[Opening Extract to read section]

Court should reject ‘right’ to marijuana

The Colorado Supreme Court announced Monday it will take up the case of a quadriplegic man who was fired from his job for using medical marijuana in his off-duty hours, and it will use that case to determine whether Coloradans have a constitutional right to use medical marijuana that supersedes employment law.

Finding a “right” to use medical marijuana would be a mistake. It would put medical pot in a class by itself. There is no constitutional right to use alcohol, cigarettes or other drugs.

The 2000 constitutional amendment that approved the use of medical marijuana in the state did not describe the ability to obtain medical pot as a right. The measure was primarily a defense against criminal prosecution for marijuana possession. The 2012 ballot measure legalizing recreational marijuana use also did not create such a right.

In 2011 the Colorado Court of Appeals ruled there was no constitutional right to medical marijuana. The Supreme Court refused to hear an appeal of the case.

This is not to say that employers shouldn’t make some accommodation for workers who use medical marijuana in their off-hours to alleviate the effects of an affliction — so long as those employees aren’t engaged in dangerous or difficult jobs such as operating heavy equipment, in which latent marijuana intoxication could be problematic.

Employers should be the ones to make those decisions.

The Supreme Court case will be an important one, both for employers and for those who find medical marijuana beneficial. We hope the court finds a sensible way to clarify the issue.

[Closing Extract to read section]

→ **Work instruction 1**
In the editorial on a constitutional right to marijuana, what did the Colorado Court of Appeals rule in 2011?
→ **Work instruction 2**
Shorten the paragraph of the editorial on a constitutional right to marijuana that begins "The 2000 constitutional amendment".

[Opening Data shown section]

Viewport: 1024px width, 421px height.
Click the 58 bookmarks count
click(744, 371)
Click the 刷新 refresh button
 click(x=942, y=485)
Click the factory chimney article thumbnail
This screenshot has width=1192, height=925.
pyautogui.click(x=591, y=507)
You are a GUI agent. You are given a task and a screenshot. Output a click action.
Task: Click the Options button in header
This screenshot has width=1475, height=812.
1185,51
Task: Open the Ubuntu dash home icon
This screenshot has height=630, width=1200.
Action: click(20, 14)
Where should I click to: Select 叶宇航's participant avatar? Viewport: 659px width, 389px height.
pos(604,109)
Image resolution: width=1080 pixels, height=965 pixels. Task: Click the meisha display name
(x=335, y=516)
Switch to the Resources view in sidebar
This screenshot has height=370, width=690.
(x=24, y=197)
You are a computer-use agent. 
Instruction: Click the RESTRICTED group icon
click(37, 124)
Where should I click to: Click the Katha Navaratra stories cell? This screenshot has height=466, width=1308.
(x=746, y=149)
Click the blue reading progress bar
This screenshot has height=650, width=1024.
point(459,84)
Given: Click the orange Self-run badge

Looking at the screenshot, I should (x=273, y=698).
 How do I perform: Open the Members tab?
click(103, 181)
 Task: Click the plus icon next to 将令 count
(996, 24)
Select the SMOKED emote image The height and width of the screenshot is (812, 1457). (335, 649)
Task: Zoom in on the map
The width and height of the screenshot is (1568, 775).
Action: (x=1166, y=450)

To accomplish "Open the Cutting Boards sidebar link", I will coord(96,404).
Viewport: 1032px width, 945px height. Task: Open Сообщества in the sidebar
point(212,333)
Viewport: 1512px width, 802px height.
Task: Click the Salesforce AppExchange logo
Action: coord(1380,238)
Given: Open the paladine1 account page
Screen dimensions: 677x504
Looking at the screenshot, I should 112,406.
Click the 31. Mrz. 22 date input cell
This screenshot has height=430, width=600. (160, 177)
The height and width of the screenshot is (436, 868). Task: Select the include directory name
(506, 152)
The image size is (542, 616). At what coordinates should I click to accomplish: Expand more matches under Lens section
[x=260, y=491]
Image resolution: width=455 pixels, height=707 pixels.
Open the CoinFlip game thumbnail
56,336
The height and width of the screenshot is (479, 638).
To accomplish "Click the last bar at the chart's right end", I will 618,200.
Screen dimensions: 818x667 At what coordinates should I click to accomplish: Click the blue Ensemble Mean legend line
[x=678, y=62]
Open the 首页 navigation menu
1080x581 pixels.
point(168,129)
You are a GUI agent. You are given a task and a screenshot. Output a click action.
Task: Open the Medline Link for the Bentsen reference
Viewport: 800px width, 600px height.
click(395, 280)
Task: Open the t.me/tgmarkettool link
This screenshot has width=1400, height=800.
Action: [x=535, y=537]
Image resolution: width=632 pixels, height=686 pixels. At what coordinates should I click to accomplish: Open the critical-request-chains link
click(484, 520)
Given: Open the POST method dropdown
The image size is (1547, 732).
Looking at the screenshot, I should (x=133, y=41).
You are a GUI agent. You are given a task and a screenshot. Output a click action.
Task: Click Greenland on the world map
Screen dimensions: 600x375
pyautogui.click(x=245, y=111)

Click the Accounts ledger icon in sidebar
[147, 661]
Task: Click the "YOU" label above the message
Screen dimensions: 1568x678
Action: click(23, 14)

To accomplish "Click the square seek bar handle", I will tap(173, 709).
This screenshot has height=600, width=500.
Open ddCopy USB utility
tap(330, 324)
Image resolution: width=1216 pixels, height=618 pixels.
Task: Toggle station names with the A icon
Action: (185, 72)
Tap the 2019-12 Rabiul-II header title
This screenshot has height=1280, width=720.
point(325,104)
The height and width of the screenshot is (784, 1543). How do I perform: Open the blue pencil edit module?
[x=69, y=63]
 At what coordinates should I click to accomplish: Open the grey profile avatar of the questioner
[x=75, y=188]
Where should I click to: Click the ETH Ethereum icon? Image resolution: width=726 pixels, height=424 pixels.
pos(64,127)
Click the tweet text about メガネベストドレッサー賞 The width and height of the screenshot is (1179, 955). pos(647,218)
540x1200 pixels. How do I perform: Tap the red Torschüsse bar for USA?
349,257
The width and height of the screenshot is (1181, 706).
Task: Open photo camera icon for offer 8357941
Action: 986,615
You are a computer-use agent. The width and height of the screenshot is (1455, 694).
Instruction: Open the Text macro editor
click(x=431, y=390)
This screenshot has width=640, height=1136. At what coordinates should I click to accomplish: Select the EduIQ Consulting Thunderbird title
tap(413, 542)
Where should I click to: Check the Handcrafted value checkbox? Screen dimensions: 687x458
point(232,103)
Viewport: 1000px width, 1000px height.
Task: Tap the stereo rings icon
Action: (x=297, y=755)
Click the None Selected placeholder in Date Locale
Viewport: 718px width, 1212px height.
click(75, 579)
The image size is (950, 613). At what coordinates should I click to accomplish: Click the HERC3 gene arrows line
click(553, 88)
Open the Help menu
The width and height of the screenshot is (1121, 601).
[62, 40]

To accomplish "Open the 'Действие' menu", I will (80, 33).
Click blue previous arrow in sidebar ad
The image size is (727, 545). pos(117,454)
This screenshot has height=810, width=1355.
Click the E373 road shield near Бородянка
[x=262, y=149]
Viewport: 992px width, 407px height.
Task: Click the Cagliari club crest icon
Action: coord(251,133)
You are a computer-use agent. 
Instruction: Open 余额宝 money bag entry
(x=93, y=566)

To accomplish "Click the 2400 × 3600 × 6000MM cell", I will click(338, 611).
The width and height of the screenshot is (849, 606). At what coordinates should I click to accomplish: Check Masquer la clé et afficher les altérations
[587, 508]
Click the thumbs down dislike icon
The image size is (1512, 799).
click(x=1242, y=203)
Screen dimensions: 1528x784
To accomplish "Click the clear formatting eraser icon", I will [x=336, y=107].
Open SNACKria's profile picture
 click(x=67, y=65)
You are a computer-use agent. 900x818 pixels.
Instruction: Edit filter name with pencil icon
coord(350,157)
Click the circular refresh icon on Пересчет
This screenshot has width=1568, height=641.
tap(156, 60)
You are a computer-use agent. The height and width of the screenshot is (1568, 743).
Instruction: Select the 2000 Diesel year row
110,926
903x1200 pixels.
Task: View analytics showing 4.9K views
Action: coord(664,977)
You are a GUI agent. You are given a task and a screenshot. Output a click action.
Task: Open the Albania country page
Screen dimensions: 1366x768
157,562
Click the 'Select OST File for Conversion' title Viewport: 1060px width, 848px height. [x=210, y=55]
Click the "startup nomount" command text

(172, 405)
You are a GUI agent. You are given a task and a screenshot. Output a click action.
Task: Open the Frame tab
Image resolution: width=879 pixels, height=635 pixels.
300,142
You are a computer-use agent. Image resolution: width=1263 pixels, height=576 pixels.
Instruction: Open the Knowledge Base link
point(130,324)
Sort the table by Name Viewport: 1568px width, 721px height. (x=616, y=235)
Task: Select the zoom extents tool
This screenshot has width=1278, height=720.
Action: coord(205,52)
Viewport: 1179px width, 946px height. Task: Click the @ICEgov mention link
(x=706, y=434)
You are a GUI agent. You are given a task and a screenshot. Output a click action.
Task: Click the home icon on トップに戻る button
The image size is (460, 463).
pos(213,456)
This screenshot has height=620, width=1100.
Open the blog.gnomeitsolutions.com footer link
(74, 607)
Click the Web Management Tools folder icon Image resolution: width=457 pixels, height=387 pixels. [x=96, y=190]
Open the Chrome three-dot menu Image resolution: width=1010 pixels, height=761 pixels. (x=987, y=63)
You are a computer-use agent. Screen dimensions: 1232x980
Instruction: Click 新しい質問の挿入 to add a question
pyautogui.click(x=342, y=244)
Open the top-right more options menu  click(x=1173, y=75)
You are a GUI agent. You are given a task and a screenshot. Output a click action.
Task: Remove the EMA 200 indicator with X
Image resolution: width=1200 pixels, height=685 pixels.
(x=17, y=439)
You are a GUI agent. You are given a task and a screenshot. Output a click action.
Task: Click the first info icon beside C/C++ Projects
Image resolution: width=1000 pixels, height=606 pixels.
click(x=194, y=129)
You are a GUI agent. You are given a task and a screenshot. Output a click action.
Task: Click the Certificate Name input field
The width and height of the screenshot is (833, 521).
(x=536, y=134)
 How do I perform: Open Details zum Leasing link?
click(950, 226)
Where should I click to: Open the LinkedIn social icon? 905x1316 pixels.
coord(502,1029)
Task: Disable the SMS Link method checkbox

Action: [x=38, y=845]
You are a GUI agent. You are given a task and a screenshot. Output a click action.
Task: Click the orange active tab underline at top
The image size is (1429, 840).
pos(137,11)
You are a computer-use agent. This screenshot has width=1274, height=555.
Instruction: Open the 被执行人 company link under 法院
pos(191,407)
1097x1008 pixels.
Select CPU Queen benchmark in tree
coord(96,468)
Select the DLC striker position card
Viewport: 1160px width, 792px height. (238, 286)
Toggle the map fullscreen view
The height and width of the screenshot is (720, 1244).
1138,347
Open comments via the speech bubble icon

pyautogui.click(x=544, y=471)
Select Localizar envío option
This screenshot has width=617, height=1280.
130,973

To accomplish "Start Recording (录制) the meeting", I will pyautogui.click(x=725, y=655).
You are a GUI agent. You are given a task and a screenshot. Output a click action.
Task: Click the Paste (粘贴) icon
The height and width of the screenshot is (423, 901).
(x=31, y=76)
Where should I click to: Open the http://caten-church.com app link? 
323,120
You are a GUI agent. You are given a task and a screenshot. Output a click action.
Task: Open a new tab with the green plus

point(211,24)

[Closing Data shown section]

→ **Written response 1**
It ruled that there was no constitutional right to medical marijuana.

→ **Written response 2**
Colorado's 2000 medical marijuana amendment did not call access to medical pot a right; it mainly shielded people from prosecution for possession. The 2012 measure legalizing recreational use created no such right either.